**DATA TO USE**
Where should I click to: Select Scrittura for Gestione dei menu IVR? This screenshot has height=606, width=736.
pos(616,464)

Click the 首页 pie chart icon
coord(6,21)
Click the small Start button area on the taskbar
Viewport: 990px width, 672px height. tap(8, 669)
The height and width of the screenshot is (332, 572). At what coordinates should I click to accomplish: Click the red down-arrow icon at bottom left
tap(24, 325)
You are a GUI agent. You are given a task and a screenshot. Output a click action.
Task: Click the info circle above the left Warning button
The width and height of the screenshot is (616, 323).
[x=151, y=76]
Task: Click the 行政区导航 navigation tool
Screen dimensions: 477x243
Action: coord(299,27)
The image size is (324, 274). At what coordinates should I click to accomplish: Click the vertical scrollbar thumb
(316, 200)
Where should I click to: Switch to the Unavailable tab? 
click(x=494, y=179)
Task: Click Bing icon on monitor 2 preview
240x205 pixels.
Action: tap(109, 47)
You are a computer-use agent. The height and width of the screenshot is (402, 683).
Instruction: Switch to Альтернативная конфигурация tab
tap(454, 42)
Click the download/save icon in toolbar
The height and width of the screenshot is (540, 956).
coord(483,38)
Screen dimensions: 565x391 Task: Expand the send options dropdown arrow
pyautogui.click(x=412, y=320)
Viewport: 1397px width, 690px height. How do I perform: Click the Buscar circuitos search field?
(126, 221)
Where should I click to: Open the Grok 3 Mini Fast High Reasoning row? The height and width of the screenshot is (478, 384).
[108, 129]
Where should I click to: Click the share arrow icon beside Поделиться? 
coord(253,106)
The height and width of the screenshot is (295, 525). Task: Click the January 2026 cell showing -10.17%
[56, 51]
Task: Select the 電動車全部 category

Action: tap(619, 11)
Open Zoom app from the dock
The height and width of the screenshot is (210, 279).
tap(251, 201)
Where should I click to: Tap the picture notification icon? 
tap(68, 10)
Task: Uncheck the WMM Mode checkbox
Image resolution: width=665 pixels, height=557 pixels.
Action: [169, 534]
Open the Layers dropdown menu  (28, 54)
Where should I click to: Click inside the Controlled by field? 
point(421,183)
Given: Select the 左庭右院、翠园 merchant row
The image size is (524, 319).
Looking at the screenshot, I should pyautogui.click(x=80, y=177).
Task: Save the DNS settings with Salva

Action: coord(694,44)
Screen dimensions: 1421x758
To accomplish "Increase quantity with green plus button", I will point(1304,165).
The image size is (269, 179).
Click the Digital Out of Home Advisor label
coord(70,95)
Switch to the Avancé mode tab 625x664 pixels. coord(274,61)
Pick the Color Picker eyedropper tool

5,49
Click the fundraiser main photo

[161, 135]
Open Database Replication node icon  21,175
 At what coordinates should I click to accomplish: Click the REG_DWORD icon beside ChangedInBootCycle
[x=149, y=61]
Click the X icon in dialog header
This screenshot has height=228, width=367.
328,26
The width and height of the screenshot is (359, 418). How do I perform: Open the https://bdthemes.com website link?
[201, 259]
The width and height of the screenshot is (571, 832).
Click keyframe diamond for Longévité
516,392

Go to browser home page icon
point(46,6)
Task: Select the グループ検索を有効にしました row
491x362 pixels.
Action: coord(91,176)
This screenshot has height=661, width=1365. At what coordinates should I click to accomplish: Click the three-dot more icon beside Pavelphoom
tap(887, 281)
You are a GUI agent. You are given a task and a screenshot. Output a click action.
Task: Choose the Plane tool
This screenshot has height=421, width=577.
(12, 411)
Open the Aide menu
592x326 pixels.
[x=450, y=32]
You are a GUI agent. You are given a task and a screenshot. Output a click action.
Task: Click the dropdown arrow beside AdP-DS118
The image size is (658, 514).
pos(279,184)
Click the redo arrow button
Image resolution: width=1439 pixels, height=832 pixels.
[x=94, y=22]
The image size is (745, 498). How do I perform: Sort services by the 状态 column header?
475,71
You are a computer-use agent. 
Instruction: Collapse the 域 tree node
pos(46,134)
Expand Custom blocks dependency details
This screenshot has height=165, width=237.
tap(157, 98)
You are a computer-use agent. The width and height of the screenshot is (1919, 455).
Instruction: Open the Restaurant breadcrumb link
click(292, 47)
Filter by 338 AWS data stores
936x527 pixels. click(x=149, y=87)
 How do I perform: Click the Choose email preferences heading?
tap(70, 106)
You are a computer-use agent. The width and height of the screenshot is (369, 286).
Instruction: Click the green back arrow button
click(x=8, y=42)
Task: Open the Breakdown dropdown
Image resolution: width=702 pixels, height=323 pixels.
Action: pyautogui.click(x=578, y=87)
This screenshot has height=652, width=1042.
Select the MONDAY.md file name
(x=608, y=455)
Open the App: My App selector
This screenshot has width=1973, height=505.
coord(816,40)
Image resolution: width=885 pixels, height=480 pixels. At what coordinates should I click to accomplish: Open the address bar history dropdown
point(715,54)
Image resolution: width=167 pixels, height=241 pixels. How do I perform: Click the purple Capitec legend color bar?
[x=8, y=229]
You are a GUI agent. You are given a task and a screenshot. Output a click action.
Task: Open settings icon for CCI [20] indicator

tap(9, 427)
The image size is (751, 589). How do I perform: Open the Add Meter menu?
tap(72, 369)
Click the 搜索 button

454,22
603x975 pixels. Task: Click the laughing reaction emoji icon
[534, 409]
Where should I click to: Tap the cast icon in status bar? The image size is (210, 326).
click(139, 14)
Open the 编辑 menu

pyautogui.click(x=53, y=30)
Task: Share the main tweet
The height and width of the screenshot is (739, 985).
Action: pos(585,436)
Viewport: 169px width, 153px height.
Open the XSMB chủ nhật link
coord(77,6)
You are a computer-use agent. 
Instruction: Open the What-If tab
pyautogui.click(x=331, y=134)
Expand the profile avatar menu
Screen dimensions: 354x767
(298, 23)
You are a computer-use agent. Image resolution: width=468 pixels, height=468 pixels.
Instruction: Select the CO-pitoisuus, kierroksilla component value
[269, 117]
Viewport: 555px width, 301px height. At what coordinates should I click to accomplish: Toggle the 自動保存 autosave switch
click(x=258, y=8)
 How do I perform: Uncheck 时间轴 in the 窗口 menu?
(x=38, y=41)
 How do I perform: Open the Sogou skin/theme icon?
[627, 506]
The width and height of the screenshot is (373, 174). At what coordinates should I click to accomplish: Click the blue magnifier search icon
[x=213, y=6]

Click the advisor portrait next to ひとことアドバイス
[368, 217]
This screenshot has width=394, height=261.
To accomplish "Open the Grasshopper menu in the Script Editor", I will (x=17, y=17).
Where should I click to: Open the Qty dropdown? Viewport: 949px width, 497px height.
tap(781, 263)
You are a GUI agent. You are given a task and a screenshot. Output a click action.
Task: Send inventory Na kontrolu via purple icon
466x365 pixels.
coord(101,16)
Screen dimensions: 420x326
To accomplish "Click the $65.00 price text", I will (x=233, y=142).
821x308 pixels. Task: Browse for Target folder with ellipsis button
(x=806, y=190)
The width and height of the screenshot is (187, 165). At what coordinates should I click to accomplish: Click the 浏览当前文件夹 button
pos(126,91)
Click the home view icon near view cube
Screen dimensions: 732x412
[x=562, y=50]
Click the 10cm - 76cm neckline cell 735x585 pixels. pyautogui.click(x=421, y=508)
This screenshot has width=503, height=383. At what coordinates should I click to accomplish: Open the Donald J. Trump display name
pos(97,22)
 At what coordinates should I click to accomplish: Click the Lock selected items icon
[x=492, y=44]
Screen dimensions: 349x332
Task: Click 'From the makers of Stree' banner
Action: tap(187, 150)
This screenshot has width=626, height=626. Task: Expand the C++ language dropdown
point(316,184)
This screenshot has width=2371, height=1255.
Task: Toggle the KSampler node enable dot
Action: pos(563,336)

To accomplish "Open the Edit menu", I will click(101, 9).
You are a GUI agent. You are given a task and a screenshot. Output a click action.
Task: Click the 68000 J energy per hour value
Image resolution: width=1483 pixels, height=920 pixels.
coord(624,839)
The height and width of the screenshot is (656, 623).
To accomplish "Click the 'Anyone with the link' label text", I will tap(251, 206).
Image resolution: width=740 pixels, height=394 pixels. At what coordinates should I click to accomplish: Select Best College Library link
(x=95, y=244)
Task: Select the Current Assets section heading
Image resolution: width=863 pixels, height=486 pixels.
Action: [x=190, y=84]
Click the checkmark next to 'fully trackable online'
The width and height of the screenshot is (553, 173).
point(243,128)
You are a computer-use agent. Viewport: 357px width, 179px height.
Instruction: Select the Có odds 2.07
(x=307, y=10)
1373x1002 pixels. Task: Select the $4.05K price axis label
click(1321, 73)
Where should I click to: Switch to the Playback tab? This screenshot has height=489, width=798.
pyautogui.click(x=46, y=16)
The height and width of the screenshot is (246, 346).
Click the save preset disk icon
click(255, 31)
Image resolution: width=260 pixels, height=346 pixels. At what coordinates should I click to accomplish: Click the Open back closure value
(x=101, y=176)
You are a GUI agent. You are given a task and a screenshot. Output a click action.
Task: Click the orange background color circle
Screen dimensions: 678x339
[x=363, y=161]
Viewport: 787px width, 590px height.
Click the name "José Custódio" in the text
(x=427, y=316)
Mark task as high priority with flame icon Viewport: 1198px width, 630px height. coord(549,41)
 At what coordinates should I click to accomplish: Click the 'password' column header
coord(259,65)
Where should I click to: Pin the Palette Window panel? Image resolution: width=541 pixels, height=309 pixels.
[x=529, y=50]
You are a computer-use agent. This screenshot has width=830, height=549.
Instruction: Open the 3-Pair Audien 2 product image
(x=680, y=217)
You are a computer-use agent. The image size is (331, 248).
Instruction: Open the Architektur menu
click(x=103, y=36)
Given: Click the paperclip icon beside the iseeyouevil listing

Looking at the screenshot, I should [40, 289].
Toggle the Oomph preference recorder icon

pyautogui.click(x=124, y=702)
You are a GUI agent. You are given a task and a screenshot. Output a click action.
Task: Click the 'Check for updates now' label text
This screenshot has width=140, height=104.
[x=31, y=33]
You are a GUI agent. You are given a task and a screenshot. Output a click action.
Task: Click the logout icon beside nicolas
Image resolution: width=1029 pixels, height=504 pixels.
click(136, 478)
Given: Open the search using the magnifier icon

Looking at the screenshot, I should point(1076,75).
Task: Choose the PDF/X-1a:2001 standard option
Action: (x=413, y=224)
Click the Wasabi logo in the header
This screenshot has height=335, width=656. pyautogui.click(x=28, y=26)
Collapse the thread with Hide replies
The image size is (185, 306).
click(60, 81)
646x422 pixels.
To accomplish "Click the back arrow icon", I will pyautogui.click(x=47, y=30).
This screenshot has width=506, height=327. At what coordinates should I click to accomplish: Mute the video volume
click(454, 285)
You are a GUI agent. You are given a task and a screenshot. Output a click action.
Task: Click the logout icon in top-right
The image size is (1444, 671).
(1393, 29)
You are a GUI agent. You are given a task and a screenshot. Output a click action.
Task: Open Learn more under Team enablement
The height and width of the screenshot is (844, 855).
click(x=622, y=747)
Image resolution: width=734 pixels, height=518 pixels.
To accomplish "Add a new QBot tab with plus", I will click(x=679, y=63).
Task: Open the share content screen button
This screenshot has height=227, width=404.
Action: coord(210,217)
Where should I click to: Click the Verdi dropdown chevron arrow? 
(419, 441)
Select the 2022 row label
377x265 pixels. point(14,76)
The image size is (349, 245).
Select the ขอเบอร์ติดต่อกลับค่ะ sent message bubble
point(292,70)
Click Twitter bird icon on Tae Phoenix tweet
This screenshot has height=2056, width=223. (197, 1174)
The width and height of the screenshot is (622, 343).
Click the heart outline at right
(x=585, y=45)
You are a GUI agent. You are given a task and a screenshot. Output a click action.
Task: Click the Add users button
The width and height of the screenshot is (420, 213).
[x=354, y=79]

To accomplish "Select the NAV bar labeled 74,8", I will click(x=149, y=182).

**TO DO**
The reply should hold only the lines of the listing above starting at the line containing "This screenshot has width=503, height=383." and ending at the line containing "Viewport: 787px width, 590px height.", exactly as written.

**WORKED SOLUTION**
This screenshot has width=503, height=383. At what coordinates should I click to accomplish: Open the Donald J. Trump display name
pos(97,22)
 At what coordinates should I click to accomplish: Click the Lock selected items icon
[x=492, y=44]
Screen dimensions: 349x332
Task: Click 'From the makers of Stree' banner
Action: tap(187, 150)
This screenshot has width=626, height=626. Task: Expand the C++ language dropdown
point(316,184)
This screenshot has width=2371, height=1255.
Task: Toggle the KSampler node enable dot
Action: pos(563,336)

To accomplish "Open the Edit menu", I will click(101, 9).
You are a GUI agent. You are given a task and a screenshot. Output a click action.
Task: Click the 68000 J energy per hour value
Image resolution: width=1483 pixels, height=920 pixels.
coord(624,839)
The height and width of the screenshot is (656, 623).
To accomplish "Click the 'Anyone with the link' label text", I will tap(251, 206).
Image resolution: width=740 pixels, height=394 pixels. At what coordinates should I click to accomplish: Select Best College Library link
(x=95, y=244)
Task: Select the Current Assets section heading
Image resolution: width=863 pixels, height=486 pixels.
Action: [x=190, y=84]
Click the checkmark next to 'fully trackable online'
The width and height of the screenshot is (553, 173).
point(243,128)
You are a computer-use agent. Viewport: 357px width, 179px height.
Instruction: Select the Có odds 2.07
(x=307, y=10)
1373x1002 pixels. Task: Select the $4.05K price axis label
click(1321, 73)
Where should I click to: Switch to the Playback tab? This screenshot has height=489, width=798.
pyautogui.click(x=46, y=16)
The height and width of the screenshot is (246, 346).
Click the save preset disk icon
click(255, 31)
Image resolution: width=260 pixels, height=346 pixels. At what coordinates should I click to accomplish: Click the Open back closure value
(x=101, y=176)
You are a GUI agent. You are given a task and a screenshot. Output a click action.
Task: Click the orange background color circle
Screen dimensions: 678x339
[x=363, y=161]
Viewport: 787px width, 590px height.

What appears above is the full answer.